The novel MYH11 splice site variant c.4599 + 1G > A leads to Exon 32 skipping and is associated with variable clinical presentations of thoracic aortic aneurysms.
A novel MYH11 splice site variant (c.4599 + 1G > A) causes Exon 32 skipping, expanding the genetic spectrum of thoracic aortic aneurysms and dissections and enabling early identification of at-risk carriers.
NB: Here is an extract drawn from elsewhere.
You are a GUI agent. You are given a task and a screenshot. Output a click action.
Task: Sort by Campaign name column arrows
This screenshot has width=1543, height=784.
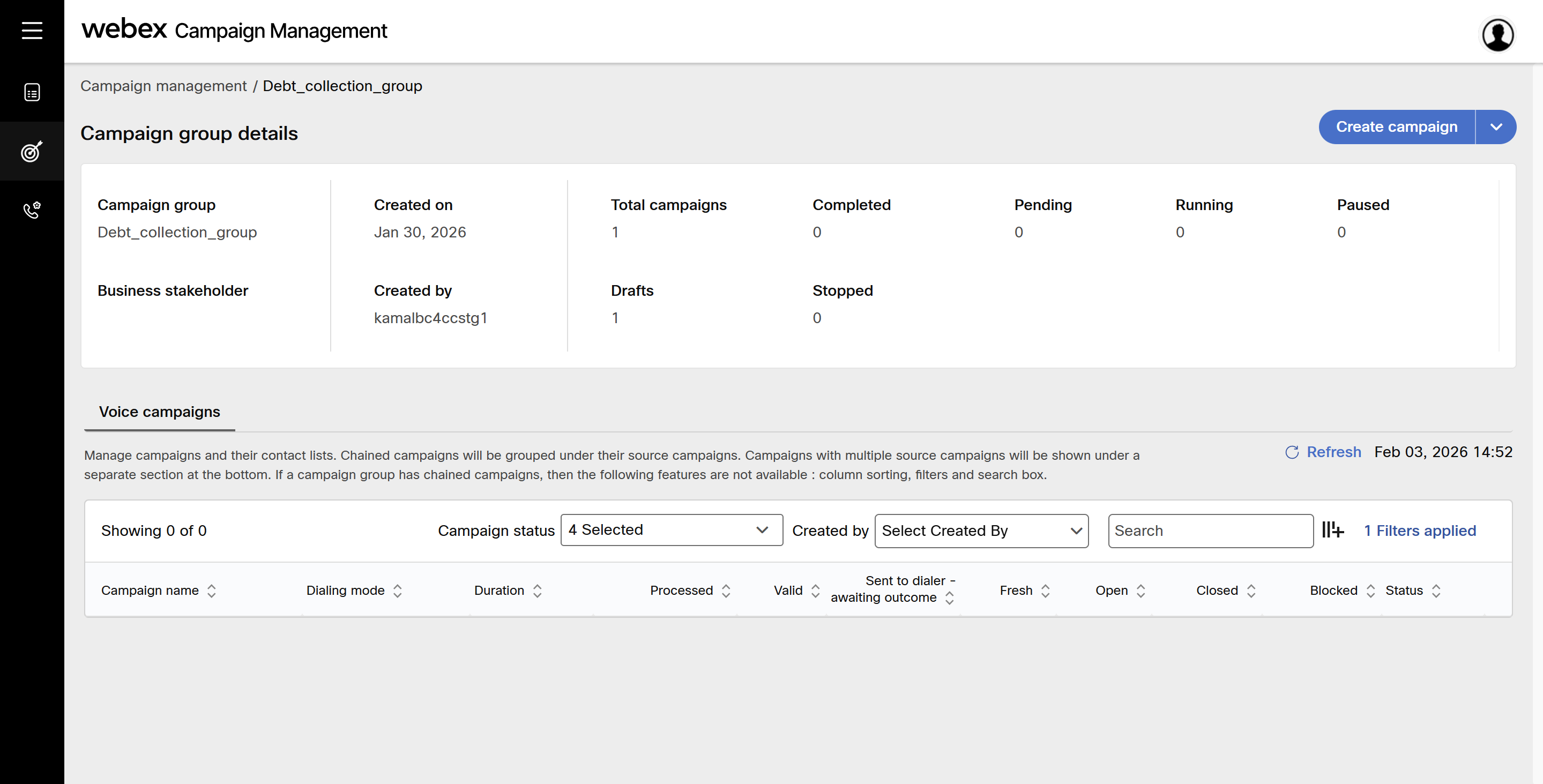212,591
Tasa de eventos absoluta: 0% vs 0%
Background MYH11 variants are associated with thoracic aortic aneurysms and dissections (TAADs) whether or not in combination with patent ductus arteriosus (PDA). MYH11 encodes vascular smooth muscle cell‐specific myosin heavy chain (MHC), and disruptions in this protein are thought to impair cellular function through disturbed intracellular force generation and altered mechanotransduction. Disease expression is characterized by incomplete penetrance and variable expression, emphasizing the complexity of inheritance and the importance of surveillance of all carriers, regardless of disease severity. Methods and Results This case report outlines a multigenerational family affected by a history of TAADs with a new recurrent MYH11 splice site variant (NM 002474.3): c.4599 + 1G > A. We report that clinical manifestations of this new variant may result in diverse phenotypic presentations, ranging from asymptomatic aortic dilatation to acute aortic dissection. Transcript analysis of patient stem cell–derived smooth muscle cells shows Exon 32 skipping, which was also previously reported in four other TAAD/PDA families with similar variants. Conclusion We report a novel MYH11 splice site variant (c.4599 + 1G > A) in a multigenerational Dutch family resulting in Exon 32 skipping through alternative pre‐mRNA splicing. This finding expands the known genetic spectrum of TAAD and enables early identification of at‐risk carriers, facilitating genotype–phenotype correlation studies and informed clinical management.
Atash et al. (Thu,) reported a other. The novel MYH11 splice site variant c.4599 + 1G > A leads to Exon 32 skipping and is associated with variable clinical presentations of thoracic aortic aneurysms.